阅读材料 →

____________________

《自杀论》是涂尔干另一部有重要影响的社会学著作,在《社会分工论》的最后部分他探讨了与社会分工相伴出现的社会失范,而自杀便是其中一种。伴随着文明的进步,社会自杀率也越来越高,写于1897年的《自杀论》便是涂尔干专门针对这一问题进行的研究。在书中,作者把自杀分为利己主义的自杀、利他主义的自杀、反常的自杀和其它类型自杀,分析了自杀的社会因素以及和社会现象的关系等等。
作者首先对自杀进行了定义,定义的精准对任何学术研究都是非常重要的前提。“任何由死者自己完成并知道会产生这种结果的某种积极或消极的行动直接或间接地引起的死亡叫做自杀。”作者同时认为,自杀未遂也是这种意义上的行动,只不过在引起死亡前被制止了。涂尔干的每部著作都像写论文一样力求处处有依据、结论有出处,在分析由社会因素导致的社会自杀率变化之前,他先聚焦在非社会因素(心理变态、正常的心理状态、种族、遗传、自然因素与仿效)和自杀的关联,把非社会原因分为心理和自然环境两类,在厘清这些因素后,便能层层论述社会发展对自杀率的影响。

____________________

数据 →
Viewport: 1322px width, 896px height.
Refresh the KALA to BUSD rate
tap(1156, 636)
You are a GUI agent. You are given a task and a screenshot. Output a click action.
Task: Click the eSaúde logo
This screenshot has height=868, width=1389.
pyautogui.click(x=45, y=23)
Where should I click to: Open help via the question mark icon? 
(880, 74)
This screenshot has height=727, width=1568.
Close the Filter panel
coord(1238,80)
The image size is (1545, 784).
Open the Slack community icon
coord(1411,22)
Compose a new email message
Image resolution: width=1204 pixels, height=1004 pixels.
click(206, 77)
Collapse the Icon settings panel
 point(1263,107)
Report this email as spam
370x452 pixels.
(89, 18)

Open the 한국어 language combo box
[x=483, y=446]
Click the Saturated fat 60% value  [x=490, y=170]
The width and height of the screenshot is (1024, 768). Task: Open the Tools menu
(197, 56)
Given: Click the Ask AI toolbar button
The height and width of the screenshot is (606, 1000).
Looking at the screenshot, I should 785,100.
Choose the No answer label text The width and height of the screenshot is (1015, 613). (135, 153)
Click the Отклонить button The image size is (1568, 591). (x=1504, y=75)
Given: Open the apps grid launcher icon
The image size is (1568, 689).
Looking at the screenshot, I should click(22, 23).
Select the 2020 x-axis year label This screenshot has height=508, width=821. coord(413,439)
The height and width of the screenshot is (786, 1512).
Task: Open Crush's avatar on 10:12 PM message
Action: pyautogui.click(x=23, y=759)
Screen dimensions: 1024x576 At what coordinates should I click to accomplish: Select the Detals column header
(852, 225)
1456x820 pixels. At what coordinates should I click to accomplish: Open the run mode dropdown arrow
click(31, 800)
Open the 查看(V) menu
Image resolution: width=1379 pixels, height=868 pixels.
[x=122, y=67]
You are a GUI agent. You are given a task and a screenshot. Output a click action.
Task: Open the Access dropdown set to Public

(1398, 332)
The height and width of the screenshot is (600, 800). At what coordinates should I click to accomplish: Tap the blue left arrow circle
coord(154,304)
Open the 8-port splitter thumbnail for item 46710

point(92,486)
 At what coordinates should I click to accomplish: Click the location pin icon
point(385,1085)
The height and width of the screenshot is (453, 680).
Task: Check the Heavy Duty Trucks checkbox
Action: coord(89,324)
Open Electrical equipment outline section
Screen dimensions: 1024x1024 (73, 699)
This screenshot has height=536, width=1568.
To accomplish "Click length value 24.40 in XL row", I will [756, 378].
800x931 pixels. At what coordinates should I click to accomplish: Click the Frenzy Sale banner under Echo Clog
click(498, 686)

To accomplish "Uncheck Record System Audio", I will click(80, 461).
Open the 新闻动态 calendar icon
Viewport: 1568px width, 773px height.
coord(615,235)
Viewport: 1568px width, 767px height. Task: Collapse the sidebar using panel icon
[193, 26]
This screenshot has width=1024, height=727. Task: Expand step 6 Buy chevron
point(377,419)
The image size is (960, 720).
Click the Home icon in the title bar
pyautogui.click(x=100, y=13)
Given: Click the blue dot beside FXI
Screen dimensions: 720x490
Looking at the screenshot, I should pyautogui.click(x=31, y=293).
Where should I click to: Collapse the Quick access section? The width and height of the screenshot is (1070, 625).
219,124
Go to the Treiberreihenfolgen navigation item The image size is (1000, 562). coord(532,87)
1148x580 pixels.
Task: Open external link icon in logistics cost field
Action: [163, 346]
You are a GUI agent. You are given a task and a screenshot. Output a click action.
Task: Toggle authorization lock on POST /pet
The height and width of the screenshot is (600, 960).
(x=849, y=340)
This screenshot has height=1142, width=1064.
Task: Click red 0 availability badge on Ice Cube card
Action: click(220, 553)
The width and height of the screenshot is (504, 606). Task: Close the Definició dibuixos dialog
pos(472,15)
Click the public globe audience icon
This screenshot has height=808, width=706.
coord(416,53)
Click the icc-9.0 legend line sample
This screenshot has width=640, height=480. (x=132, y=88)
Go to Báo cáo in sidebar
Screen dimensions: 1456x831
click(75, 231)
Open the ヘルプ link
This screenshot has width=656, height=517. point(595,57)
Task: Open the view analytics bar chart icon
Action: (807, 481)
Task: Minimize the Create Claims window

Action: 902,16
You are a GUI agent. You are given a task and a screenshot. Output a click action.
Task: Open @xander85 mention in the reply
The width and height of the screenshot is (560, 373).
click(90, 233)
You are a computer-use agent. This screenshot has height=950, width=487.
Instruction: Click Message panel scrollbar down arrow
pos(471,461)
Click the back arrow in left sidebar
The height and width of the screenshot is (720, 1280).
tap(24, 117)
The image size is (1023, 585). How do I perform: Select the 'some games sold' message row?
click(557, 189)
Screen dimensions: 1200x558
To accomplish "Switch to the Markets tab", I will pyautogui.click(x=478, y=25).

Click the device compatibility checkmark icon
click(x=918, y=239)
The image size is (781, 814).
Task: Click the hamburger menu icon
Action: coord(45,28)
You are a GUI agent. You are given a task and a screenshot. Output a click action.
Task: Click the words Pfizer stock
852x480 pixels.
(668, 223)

____________________

任务 1 → 在介绍《自杀论》的这段文字里,涂尔干把自杀分成了哪几类?
任务 2 → 请接着介绍《自杀论》的这段文字往下写。

练习结果 1 → 利己主义的自杀、利他主义的自杀、反常的自杀和其它类型自杀。

练习结果 2 →
自杀与心理变态
有不少人认为自杀与精神疾病有关,涂尔干首先考察的就是自杀到底算不算精神病的一种。在欧洲当时各国关于自杀统计的资料中,自杀人数在各个国家之间有明显差异,这与某些疾病的分布很相似。有的疾病的年发生率在某个社会里相对稳定、但在不同民族中又有明显差异,在精神疾病里,精神错乱就属于此类。有许多精神病医生认为自杀表现出精神错乱的全部特征,但也并没有任何站得住脚的证据证明这个观点。当然有部分自杀是由精神错乱导致,医生把这类自杀分成狂躁性自杀(出于多变的幻觉),忧郁性自杀(由绝望导致的固定幻觉)、强迫性(焦虑性)自杀、冲动性或不由自主的自杀。虽然有一部分自杀与精神错乱有关,但有数量很多的自杀不是精神错乱的自杀,这些自杀是经过慎重考虑的,且不完全是出于幻觉。“就像错觉和幻觉不同于正常的感觉、不由自主的冲动不同于有意识的行为一样”,“因此,我们不能把自杀和精神错乱这样紧密的联系起来,除非故意缩小这两个名词的含义”。
也有人把自杀列为偏执狂,但医学本身就对是否存在偏执狂有所争议,因为神经官能不可能单独作用,局部问题一定会影响整体。涂尔干总结说,如果精神上的缺陷不能局部化,那就没有也不可能有严格意义上的偏执狂,因此自杀也就不是偏执狂。
在考虑了这些精神疾病的情况后,涂尔干发现没有任何人们口中的精神变态和自杀保持有规律的和不容置疑的关系。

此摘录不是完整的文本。